We present the results of a consistency check performed over the flatfile extracted from the engineering strong motion (ESM) database. The flatfile includes 23,014 recordings from 2179 earthquakes in the magnitude range from 3.5 to 7.8 that occurred since the 1970s in Europe and Middle East, as presented in the companion article by Lanzano et al. (Bull Earthq Eng, 2018a). The consistency check is developed by analyzing different residual distributions obtained from ad-hoc ground motion prediction equations for the absolute spectral acceleration (SA), displacement and Fourier amplitude spectra (FAS).
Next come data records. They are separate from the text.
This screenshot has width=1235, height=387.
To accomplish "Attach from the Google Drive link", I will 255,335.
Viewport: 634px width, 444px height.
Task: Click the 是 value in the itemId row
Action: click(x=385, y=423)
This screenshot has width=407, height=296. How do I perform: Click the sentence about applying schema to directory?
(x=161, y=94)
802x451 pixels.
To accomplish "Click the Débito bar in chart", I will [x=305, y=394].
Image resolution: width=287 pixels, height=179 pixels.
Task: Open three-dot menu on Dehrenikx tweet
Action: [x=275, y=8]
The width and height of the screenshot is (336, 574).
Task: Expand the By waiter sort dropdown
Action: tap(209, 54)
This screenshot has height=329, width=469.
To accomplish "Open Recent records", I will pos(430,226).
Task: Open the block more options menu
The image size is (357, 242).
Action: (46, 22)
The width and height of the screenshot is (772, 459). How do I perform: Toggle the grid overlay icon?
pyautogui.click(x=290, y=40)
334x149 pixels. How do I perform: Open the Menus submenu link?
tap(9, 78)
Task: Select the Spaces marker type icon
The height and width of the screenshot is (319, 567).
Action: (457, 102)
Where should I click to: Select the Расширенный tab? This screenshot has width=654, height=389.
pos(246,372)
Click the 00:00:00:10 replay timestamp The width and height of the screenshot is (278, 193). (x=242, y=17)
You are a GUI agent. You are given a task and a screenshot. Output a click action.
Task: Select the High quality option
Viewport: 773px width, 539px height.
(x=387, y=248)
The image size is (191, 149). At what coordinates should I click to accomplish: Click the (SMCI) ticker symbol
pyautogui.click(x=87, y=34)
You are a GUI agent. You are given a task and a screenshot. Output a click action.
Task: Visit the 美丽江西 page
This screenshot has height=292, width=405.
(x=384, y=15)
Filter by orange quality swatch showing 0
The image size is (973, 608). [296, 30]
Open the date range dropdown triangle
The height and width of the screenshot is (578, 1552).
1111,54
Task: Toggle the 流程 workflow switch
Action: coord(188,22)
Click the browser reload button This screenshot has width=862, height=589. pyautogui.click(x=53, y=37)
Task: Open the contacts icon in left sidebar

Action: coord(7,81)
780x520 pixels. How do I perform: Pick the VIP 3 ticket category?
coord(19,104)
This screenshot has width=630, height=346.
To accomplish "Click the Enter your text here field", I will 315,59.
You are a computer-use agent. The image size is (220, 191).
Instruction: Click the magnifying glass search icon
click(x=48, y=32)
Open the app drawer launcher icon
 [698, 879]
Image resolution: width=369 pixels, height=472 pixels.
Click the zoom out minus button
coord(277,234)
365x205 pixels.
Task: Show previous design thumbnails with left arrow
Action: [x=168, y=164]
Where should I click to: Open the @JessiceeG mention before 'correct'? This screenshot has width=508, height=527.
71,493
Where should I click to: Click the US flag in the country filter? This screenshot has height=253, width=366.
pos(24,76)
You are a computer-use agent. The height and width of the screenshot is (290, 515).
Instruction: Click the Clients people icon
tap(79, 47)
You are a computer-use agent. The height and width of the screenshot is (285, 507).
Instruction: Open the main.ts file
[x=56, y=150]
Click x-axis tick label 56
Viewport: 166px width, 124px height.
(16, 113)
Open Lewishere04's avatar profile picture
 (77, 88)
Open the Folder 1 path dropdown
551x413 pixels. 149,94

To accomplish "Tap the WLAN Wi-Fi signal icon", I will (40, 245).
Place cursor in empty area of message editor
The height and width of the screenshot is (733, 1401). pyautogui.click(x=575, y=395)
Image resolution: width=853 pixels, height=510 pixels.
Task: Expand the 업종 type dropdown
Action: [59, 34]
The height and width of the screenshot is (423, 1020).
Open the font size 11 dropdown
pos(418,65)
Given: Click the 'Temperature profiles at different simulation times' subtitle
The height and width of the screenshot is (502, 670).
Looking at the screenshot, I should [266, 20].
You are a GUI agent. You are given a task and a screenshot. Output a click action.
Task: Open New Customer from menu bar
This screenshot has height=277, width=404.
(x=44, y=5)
Only recordings from earthquakes shallower than 40 km are considered in the analysis. The between-event, between-station and event-and-station corrected residuals are computed by applying a mixed-effect regression. We identified those earthquakes, stations, and recordings showing the largest deviations from the GMPE median predictions, and also evaluated the statistical uncertainty on the median model to get insights on the applicable magnitude–distance ranges and the usable period (or frequency) range. We observed that robust median predictions are obtained up to 8 s for SA and up to 20 Hz for FAS, although median predictions for Mw ≥ 7 show significantly larger uncertainties with ‘bumps’ starting above 5 s for SA and below 0.3 Hz for FAS. The between-station variance dominates over the other residual variances, and the dependence of the between-station residuals on logarithm of Vs30 is well-described by a piece-wise linear function with period-dependent slopes and hinge velocity around 580 m/s. Finally, we compared the between-event residuals obtained by considering two different sources of moment magnitude. The results show that, at long periods, the between-event terms from the two regressions have a weak correlation and the overall between-event variability is dissimilar, highlighting the importance of magnitude source in the regression results.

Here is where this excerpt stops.